甘×辛MIX

3rd step

◯居酒屋が立ち並ぶ駅前通り(夜)

堂々と居酒屋から立ち去ったはずの杏璃のオーラは暗い。

T『自己嫌悪タイム』

杏璃(あーぁ、またやっちゃった)
(梶さん、根に持つ人だからなぁ…明日気まずい)

ため息をつきながら、腕時計で時間を確認する。
早くに抜け出したおかげで、まだ21時にもなっていない。

杏璃(微妙に飲み足りないんだよな)
(時間ならあるし…)

杏璃「(急に晴れやかな顔つきで)ひとりで飲み直すか」

T『自己嫌悪タイム 終了(30秒)』

スマホで近くの居酒屋を調べはじめる杏璃。

杏璃(このあたりでいい店はっと…)

ナンパ「ねえねえ、ひとり?」

うしろから酔っ払った男の声が聞こえてきたが、無視して歩きながらスマホを見る杏璃。
男もしつこく声をかけてくる。

ナンパ「お店悩んでるならさー、俺の行きつけ紹介するから一緒に行こうよ」
「オシャレでおいしいよー。
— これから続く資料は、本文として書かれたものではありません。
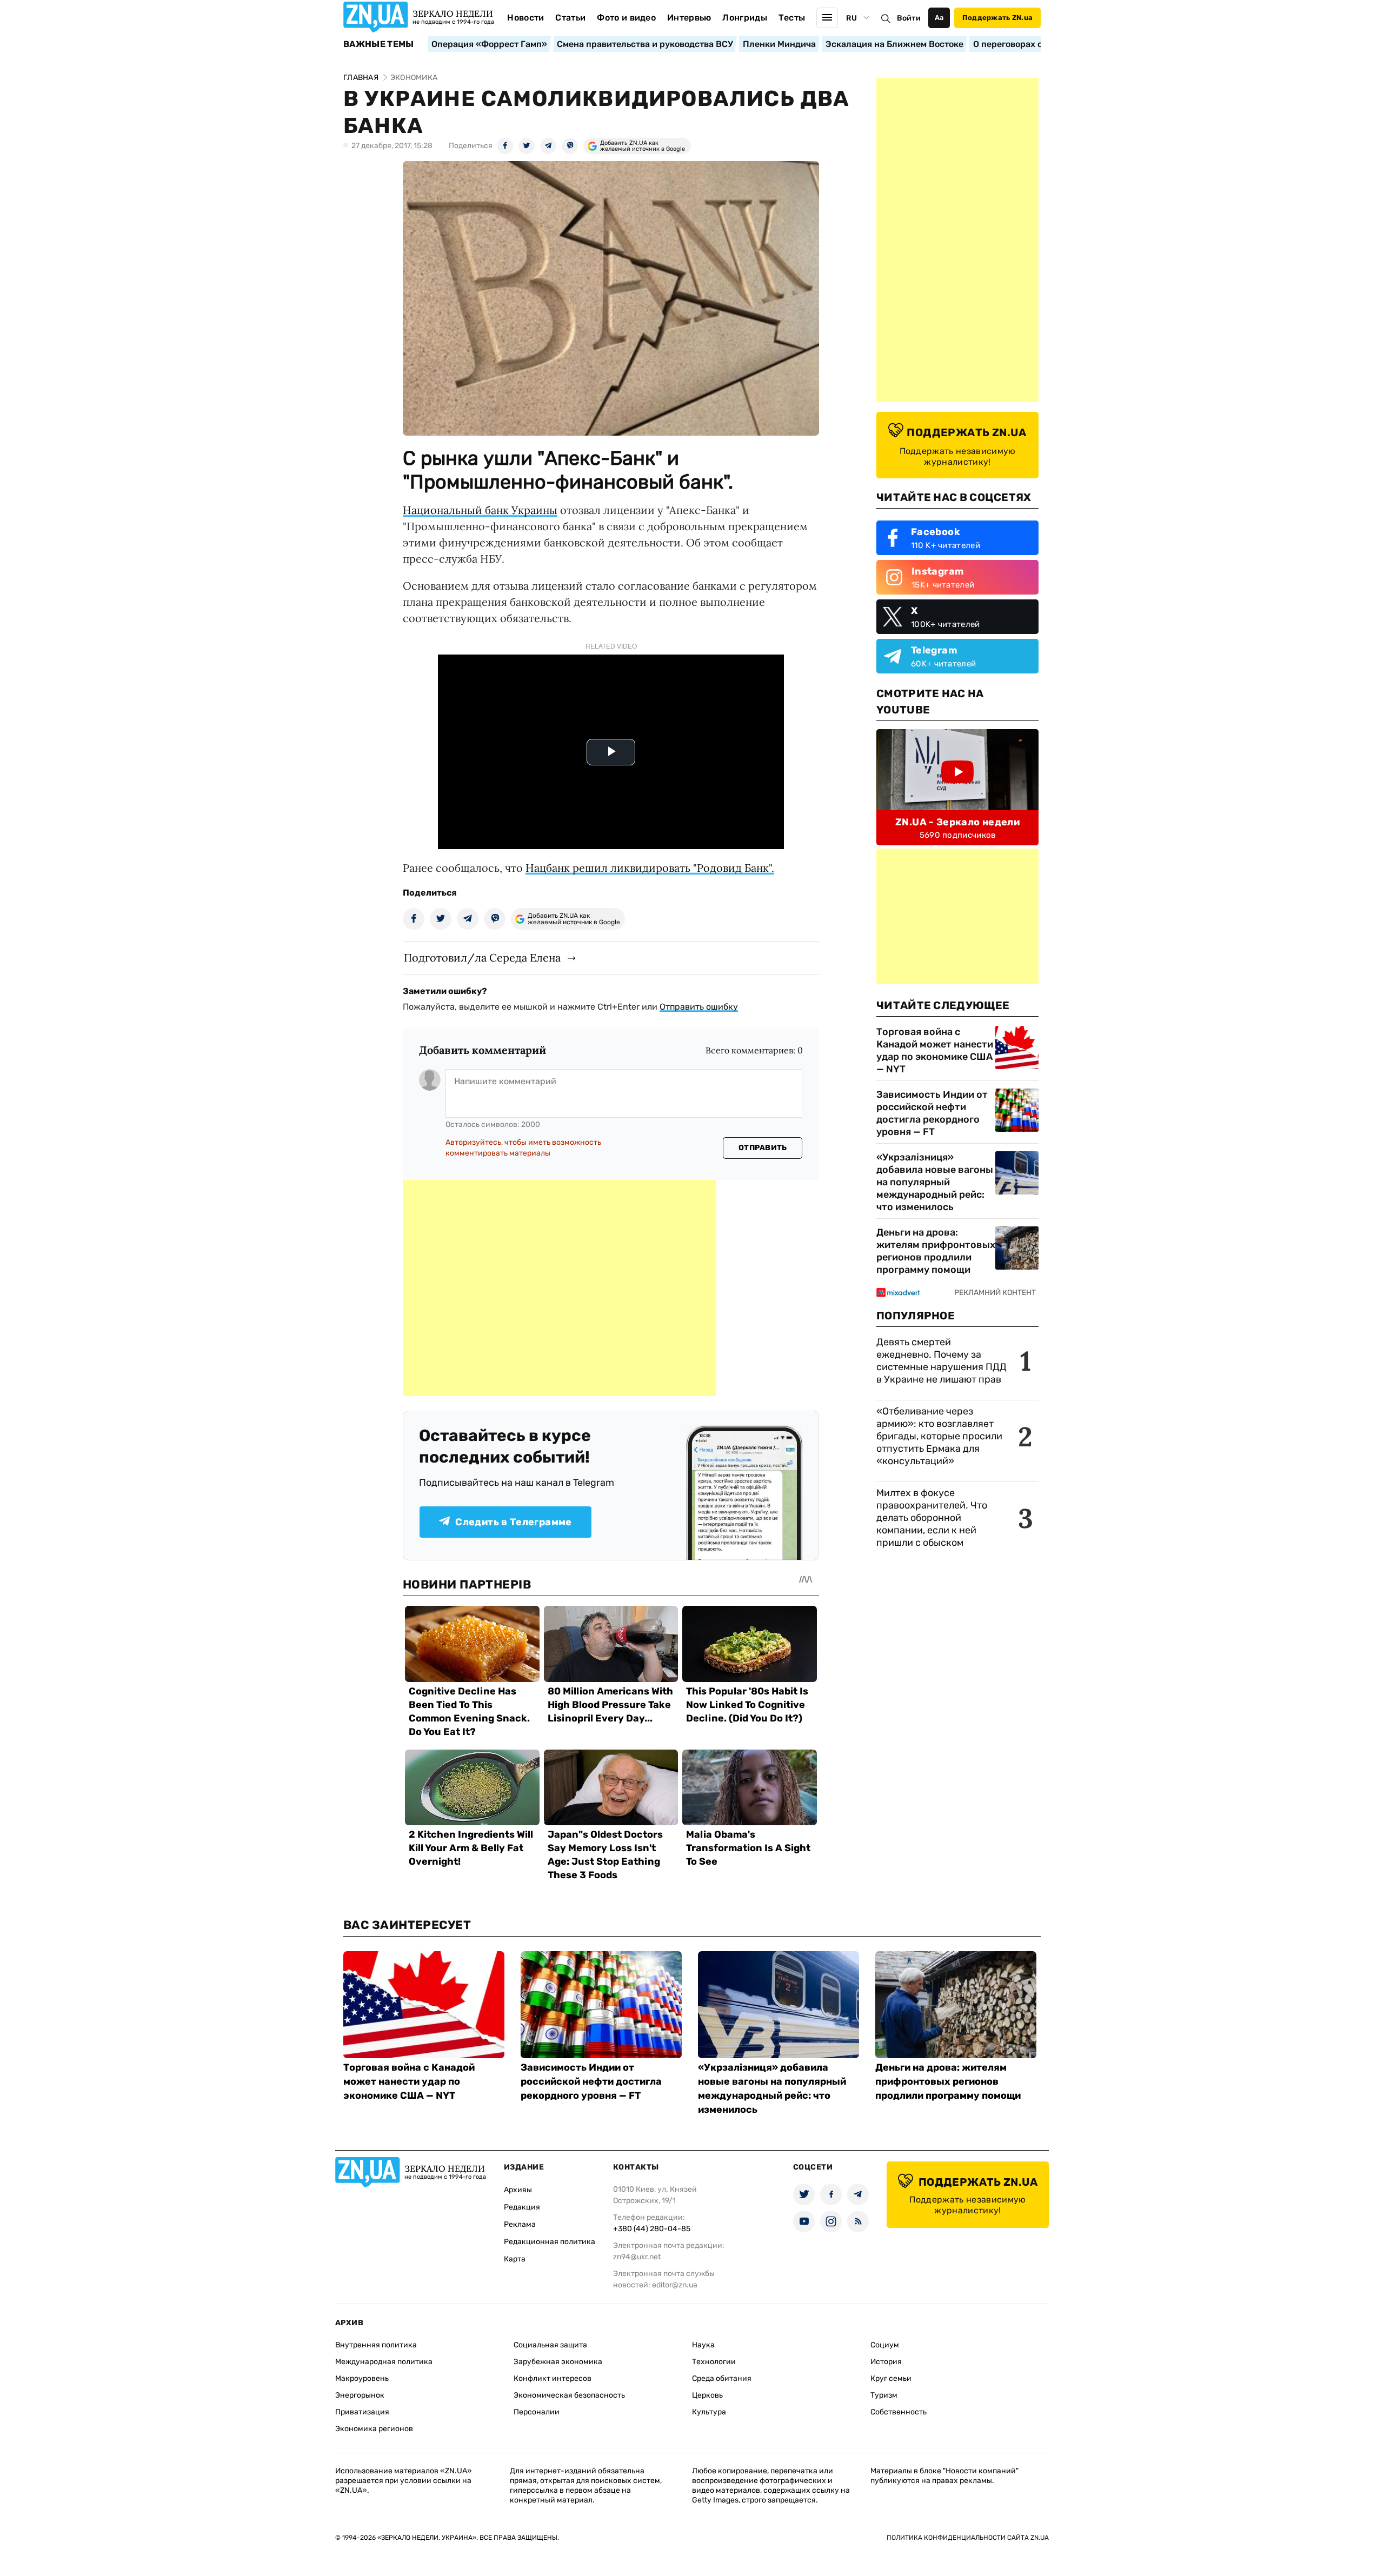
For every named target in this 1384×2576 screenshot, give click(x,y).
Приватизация (362, 2412)
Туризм (883, 2395)
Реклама (520, 2224)
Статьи (570, 17)
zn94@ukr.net (637, 2256)
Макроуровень (362, 2378)
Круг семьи (890, 2378)
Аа (939, 18)
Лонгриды (744, 17)
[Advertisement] (559, 1288)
奢ってあげるから、ね?」

スタスタ歩く杏璃のすぐうしろから、ナンパ男の声がついてくる。
シカトしていた杏璃も徐々に苛立ちが募る。

杏璃(ああ、もう…っ)

ナンパ「ねえってばー」

ナンパ男の手が伸びてくる(杏璃には見えていない)。
ひたいに青筋を立て、杏璃が射るような目つきで振り返る。

杏璃「しつっこ──」

咲也「(杏璃のセリフに被さるように)こ、困ります」
「俺男だし…」

聞き覚えのある声に杏璃が口を閉ざす。
すぐ背後に立っていた咲也が、ベロベロに酔った男相手にまごついていた。

まさかの状況に杏璃も一瞬ガクッとする。

杏璃(あんたがナンパされとるんかいっ!!)

がっくりすると同時に、自分の勘違いにも恥ずかしくなる。

杏璃(自分が声かけられてるって疑わなかったこっちも恥ずい…)
(確かにもうナンパされるような歳でもないけど)

ごまかすように髪をかきあげながら、杏璃はひとつ咳払いをする。
次の瞬間には、酔っぱらいの男は路地裏に大の字にのされ、それを咲也が呆然と眺めていた。

パンパンと手をはたきながら振り返る杏璃。

杏璃「こういう輩がいるから、夜道は気をつけなきゃダメよ」
「さてと」

踵を返しかけた杏璃に咲也が我に返って頭を下げた。

咲也「か、唐沢さん! ありがとうございました」
「さっきも今も…。僕助けていただいてばかりで」

もじもじしながら頬を染める咲也の姿は、誰が見ても可愛らしかった。

杏璃(こりゃ男でもナンパしたくなるわ)

杏璃「(無表情のまま)気にしないで。知り合いが絡まれてたら当然だし」

クールに告げて手を振る杏璃。そのまま別れるつもりだったが、咲也は追いかけてきた。

咲也「どちらに行くんですか」

杏璃「(戸惑った表情で)どちらって…」
「近くで飲み直そうと思っただけよ」

咲也は瞳を輝かせた。

咲也「僕もご一緒していいですか?」

杏璃「は? (顔を引きつらせる)なんで??」

あまり愛想のいいとは言えない杏璃の表情にも臆さず、咲也はぐっと握りこぶしをつくった。

咲也「もっと唐沢さんのことを知りたいので!」

杏璃「あ、あはは…」

乾いた笑いを浮かべる杏璃。内心では歳下男子の思わぬ爆撃に動揺していた。

杏璃(今の発言、聞きようによってはかなりヤバいんですけど…!?)
(この子、天然??)

杏璃「でも天野くん、お酒ダメなんでしょ?」
「私大酒飲みだし、あとで迷惑かけたくないから」

やんわりと断ろうとしたが、途端に咲也がシュンと眉を下げた。

咲也「ダメ、ですか…?」

杏璃「(汗をかきながら)ダ──」

杏璃(ダメでしょ? いくら指導役だからって、学生とふたりで居酒屋とか)
(梶さんに偉そうに注意しておきながらそれって…)

ぐるぐると考え込む杏璃。
頭の中で自制心と罪悪感が激しい闘いを繰り広げていた。

咲也は大きな瞳を潤ませて杏璃を見上げている。
ふわふわの髪の隙間から、へにゃりと垂れた犬耳の幻影まで見えた。

脳内の杏璃が頭を抱えて叫んだ。